Sikap tegas Presiden dan Wakil Presiden bukan saja tertuju kepada para politikus di Indonesia, melainkan juga pimpinan dan politisi negara asing yang ingin menekan pemerintah Indonesia demi kepentingan nasional mereka.

Kita berharap, dalam kasus Freeport, pemerintah Indonesia dapat berpikir dan bertindak secara rasional demi kepentingan nasional jangka pendek dan jangka panjang kita.

Kita juga berharap, pemerintah dapat meninjau kembali apakah kerja sama B to B, Indonesia-Tiongkok, untuk membangun kereta cepat Jakarta-Bandung sudah tepat atau tidak.

Jika itu business to business, tentunya kata kuncinya ialah profit.

Apakah mungkin jalur pendek itu menguntungkan di tengah banyaknya moda angkutan antarkedua kota itu?

Kita akan menyaksikan bahwa satu demi satu partai di dalam KMP mulai lompat pagar, diawali PAN, dilanjutkan PPP, dan bukan mustahil diakhiri Partai Golkar.

Namun, semakin bengkaknya Koalisi Partai Pendukung Pemerintah (pengganti kata KIH) tidak menjamin parlemen akan begitu mudah mendukung pemerintah.

Pengalaman 10 pemerintahan SBY bisa menjadi pelajaran yang berharga bagi pemerintahan Jokowi-JK.

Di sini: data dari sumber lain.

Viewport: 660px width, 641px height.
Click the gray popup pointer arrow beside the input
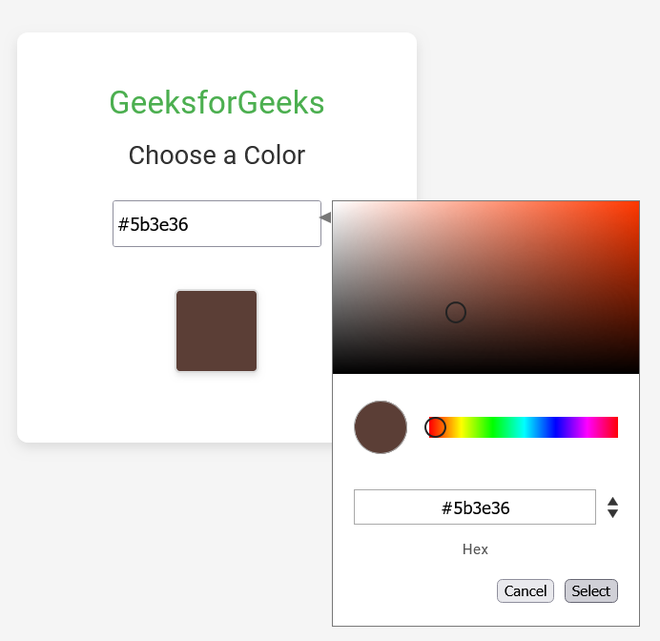click(325, 218)
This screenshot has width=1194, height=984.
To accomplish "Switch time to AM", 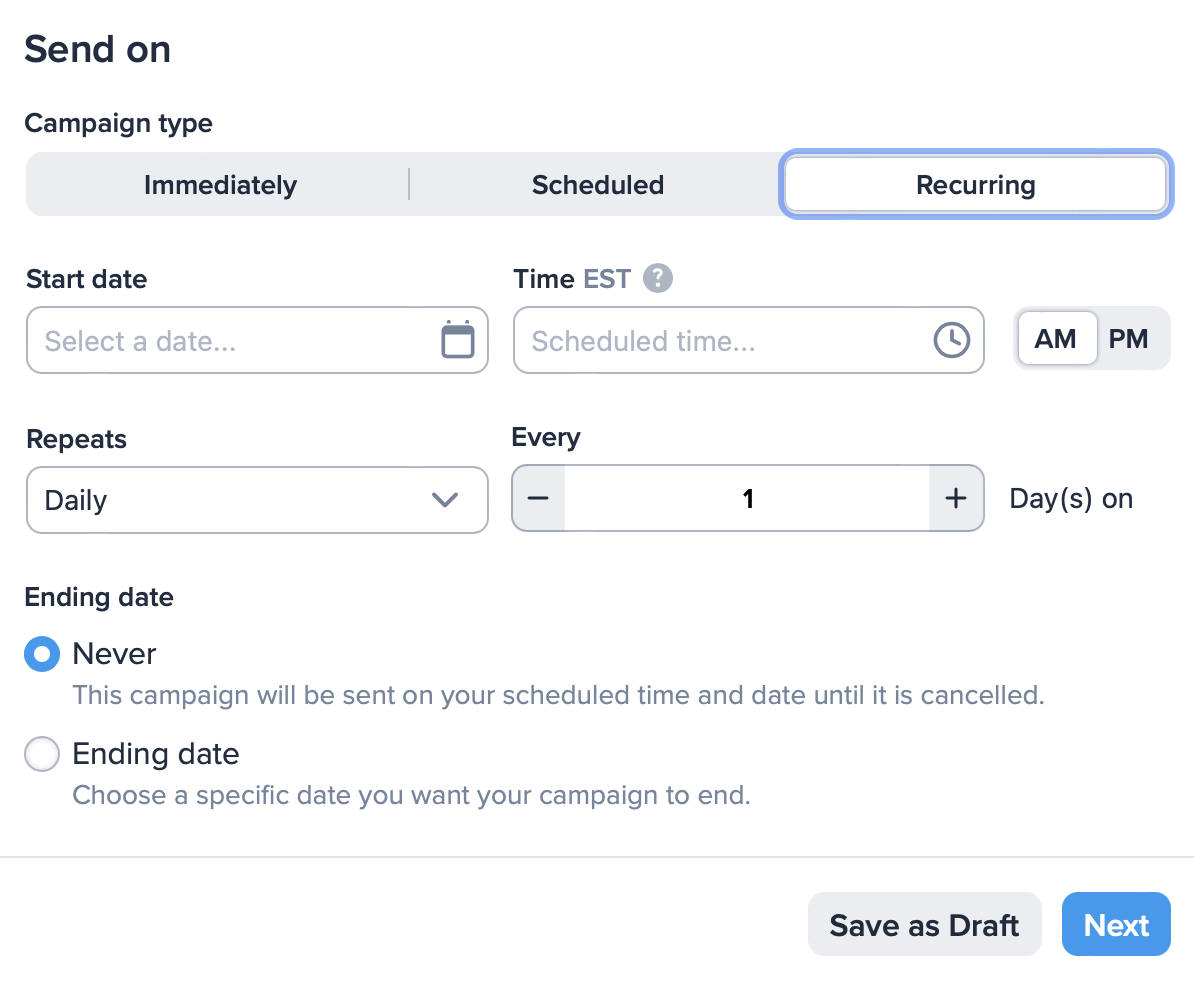I will coord(1055,338).
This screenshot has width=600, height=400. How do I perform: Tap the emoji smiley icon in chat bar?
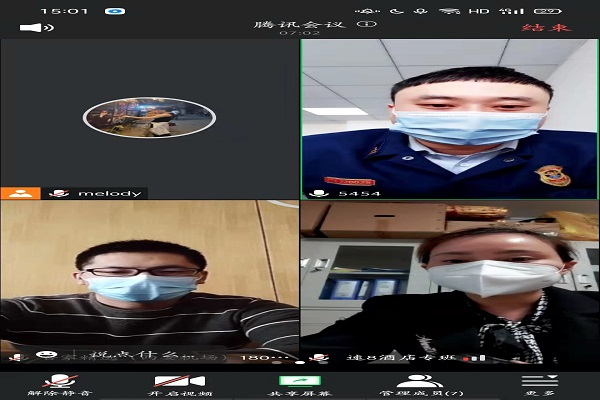[x=45, y=355]
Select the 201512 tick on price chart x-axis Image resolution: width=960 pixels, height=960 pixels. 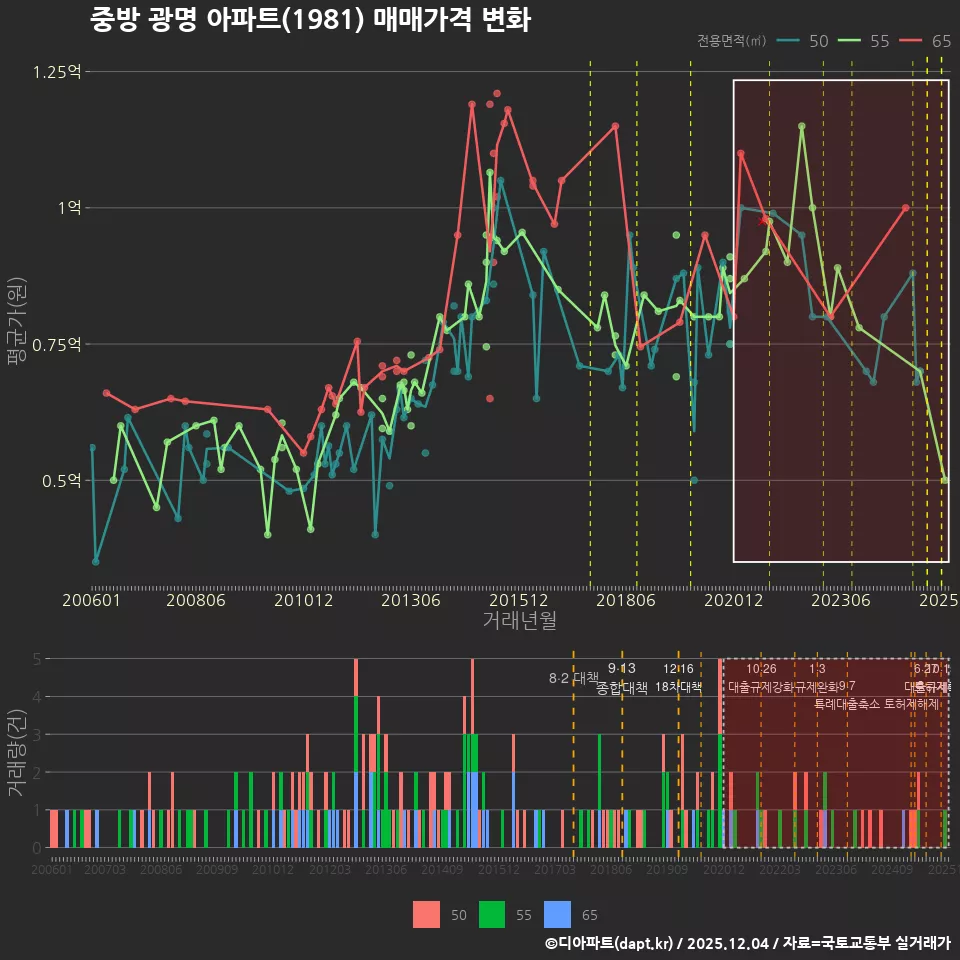pyautogui.click(x=519, y=600)
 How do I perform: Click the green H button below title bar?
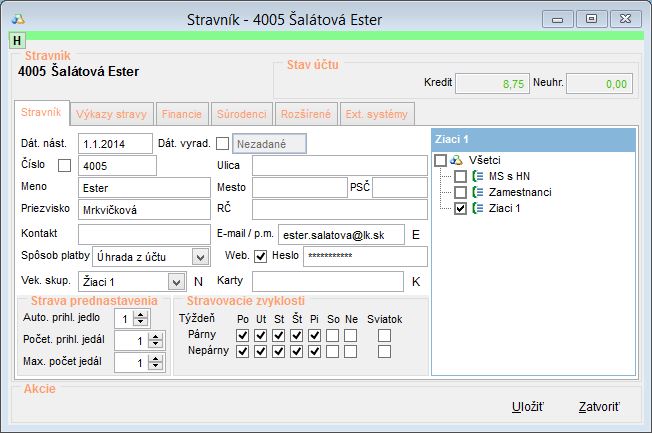[x=16, y=40]
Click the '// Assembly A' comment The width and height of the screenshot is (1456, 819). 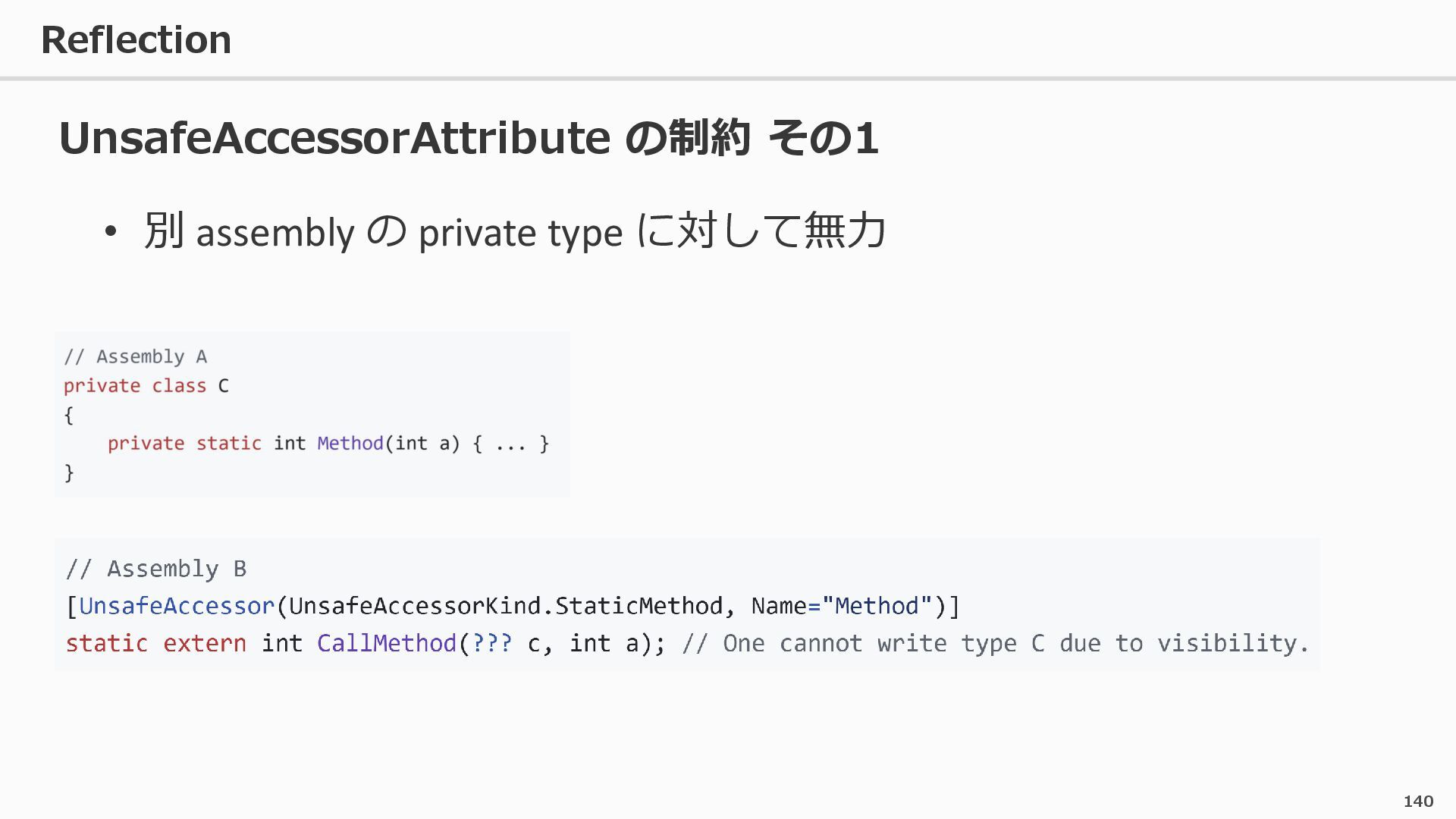pos(136,356)
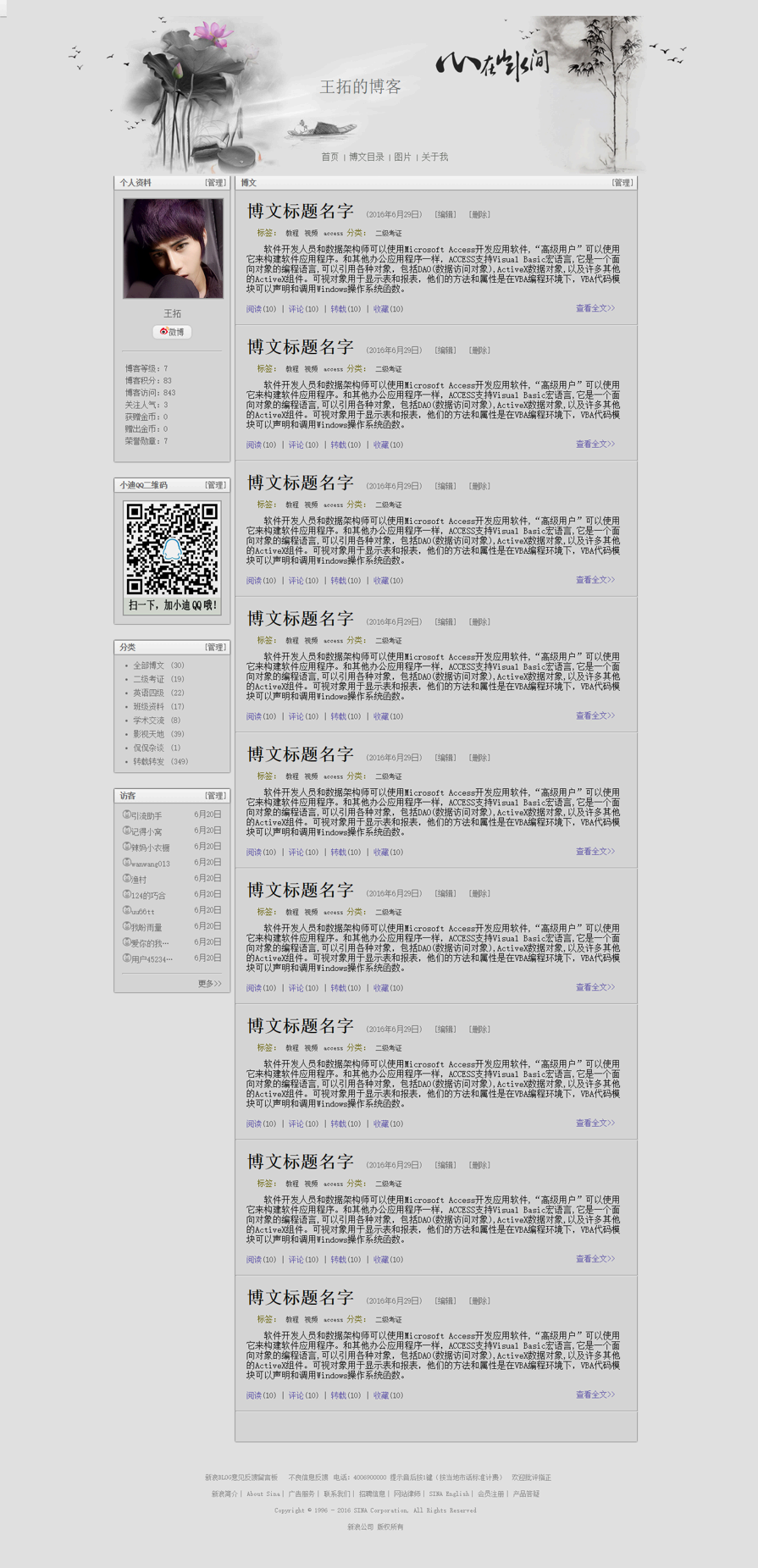This screenshot has height=1568, width=758.
Task: Click avatar icon next to visitor 引流助手
Action: 127,814
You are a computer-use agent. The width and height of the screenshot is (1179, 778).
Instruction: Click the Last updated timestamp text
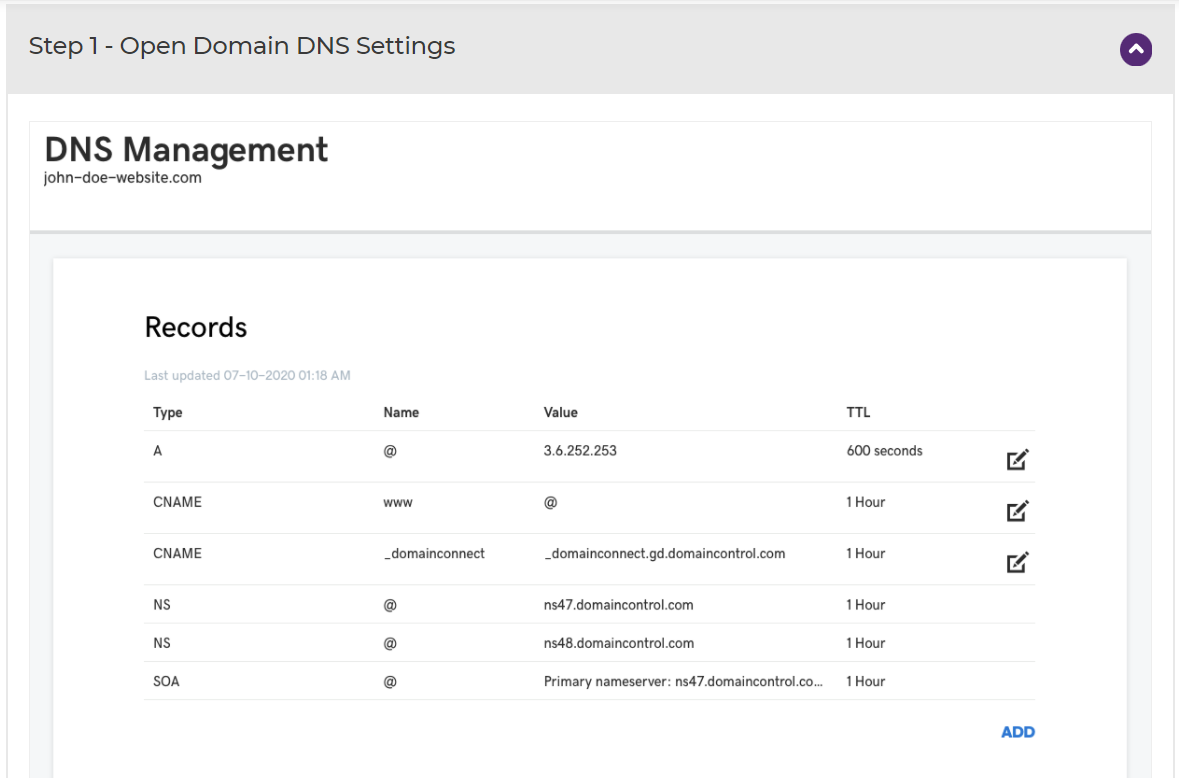[247, 376]
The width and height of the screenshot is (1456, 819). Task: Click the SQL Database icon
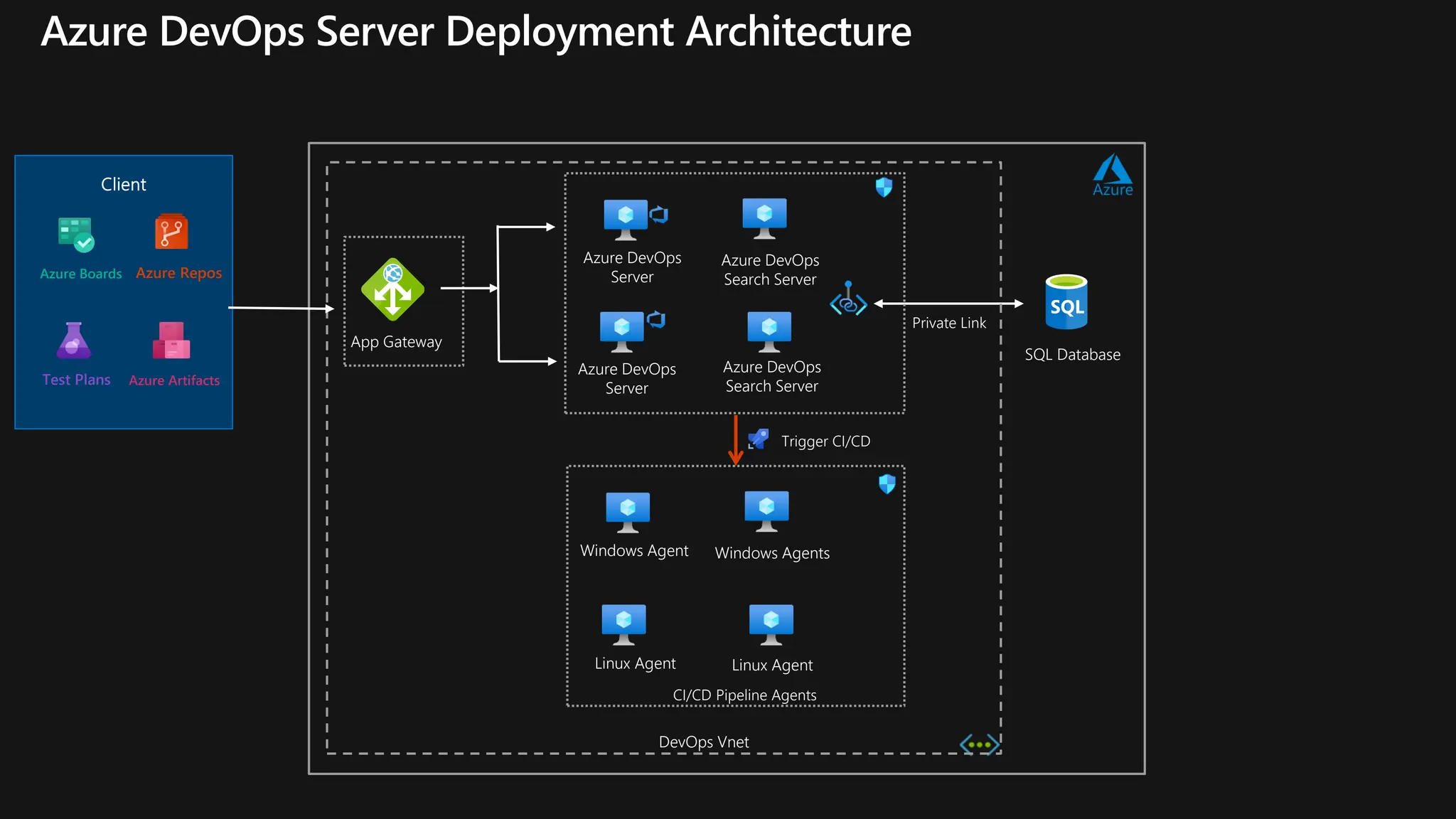tap(1066, 302)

Ini bukan saja terkait dengan akan semakin riuhnya suasana di kabinet karena adanya pertarungan kepentingan antarpartai di kabinet dan antarindividu menteri, melainkan juga adanya perbedaan kepentingan untuk mendapatkan dukungan konstituen dalam setiap isu politik yang dibahas di DPR.

Terlepas dari berbagai situasi yang akan terjadi, kita harus tetap optimistis bahwa negeri ini akan lebih pada 2016.

Hanya dengan optimisme dan semangat yang tinggi kita dapat bahu-membahu menjadikan Indonesia semakin hebat dan berjaya, bukan Indonesia yang selalu ricuh dan tetap menjadi bangsa koeli!

Tulisan ini merupakan pandangan pribadi.